___ Exercise input
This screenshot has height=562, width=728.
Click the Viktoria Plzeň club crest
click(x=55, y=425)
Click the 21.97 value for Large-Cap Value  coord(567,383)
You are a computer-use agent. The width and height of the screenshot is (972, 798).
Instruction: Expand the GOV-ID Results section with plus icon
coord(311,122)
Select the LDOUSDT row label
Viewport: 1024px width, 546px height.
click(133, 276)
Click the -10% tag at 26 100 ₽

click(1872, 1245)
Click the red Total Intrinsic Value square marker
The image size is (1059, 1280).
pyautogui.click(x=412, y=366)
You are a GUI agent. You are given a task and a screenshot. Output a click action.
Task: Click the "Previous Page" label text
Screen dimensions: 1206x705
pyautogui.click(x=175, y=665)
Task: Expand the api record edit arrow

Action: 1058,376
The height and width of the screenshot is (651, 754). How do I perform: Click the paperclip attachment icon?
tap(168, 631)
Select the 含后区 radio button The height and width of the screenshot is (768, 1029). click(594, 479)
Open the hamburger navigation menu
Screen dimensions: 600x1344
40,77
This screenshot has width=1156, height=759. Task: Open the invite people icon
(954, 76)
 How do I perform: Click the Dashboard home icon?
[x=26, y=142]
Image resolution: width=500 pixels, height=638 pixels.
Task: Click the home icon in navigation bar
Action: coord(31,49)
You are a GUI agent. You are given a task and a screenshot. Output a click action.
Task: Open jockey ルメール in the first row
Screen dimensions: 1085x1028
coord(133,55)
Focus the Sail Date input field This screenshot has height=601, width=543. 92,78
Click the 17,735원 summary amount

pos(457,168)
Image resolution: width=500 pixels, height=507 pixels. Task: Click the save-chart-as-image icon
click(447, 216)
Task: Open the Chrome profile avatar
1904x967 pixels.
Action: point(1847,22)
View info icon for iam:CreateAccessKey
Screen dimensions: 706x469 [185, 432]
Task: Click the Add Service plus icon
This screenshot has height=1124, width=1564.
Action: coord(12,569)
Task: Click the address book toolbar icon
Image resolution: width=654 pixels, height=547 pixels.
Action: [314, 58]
______
## Task to complete:
The material above needs to be reproduced exactly as written.

## Problem solution:
This screenshot has height=562, width=728.
Click the Viktoria Plzeň club crest
click(x=55, y=425)
Click the 21.97 value for Large-Cap Value  coord(567,383)
You are a computer-use agent. The width and height of the screenshot is (972, 798).
Instruction: Expand the GOV-ID Results section with plus icon
coord(311,122)
Select the LDOUSDT row label
Viewport: 1024px width, 546px height.
click(133, 276)
Click the -10% tag at 26 100 ₽

click(1872, 1245)
Click the red Total Intrinsic Value square marker
The image size is (1059, 1280).
pyautogui.click(x=412, y=366)
You are a GUI agent. You are given a task and a screenshot. Output a click action.
Task: Click the "Previous Page" label text
Screen dimensions: 1206x705
pyautogui.click(x=175, y=665)
Task: Expand the api record edit arrow

Action: 1058,376
The height and width of the screenshot is (651, 754). How do I perform: Click the paperclip attachment icon?
tap(168, 631)
Select the 含后区 radio button The height and width of the screenshot is (768, 1029). click(594, 479)
Open the hamburger navigation menu
Screen dimensions: 600x1344
40,77
This screenshot has width=1156, height=759. Task: Open the invite people icon
(954, 76)
 How do I perform: Click the Dashboard home icon?
[x=26, y=142]
Image resolution: width=500 pixels, height=638 pixels.
Task: Click the home icon in navigation bar
Action: coord(31,49)
You are a GUI agent. You are given a task and a screenshot. Output a click action.
Task: Open jockey ルメール in the first row
Screen dimensions: 1085x1028
coord(133,55)
Focus the Sail Date input field This screenshot has height=601, width=543. 92,78
Click the 17,735원 summary amount

pos(457,168)
Image resolution: width=500 pixels, height=507 pixels. Task: Click the save-chart-as-image icon
click(447, 216)
Task: Open the Chrome profile avatar
1904x967 pixels.
Action: point(1847,22)
View info icon for iam:CreateAccessKey
Screen dimensions: 706x469 [185, 432]
Task: Click the Add Service plus icon
This screenshot has height=1124, width=1564.
Action: coord(12,569)
Task: Click the address book toolbar icon
Image resolution: width=654 pixels, height=547 pixels.
Action: [314, 58]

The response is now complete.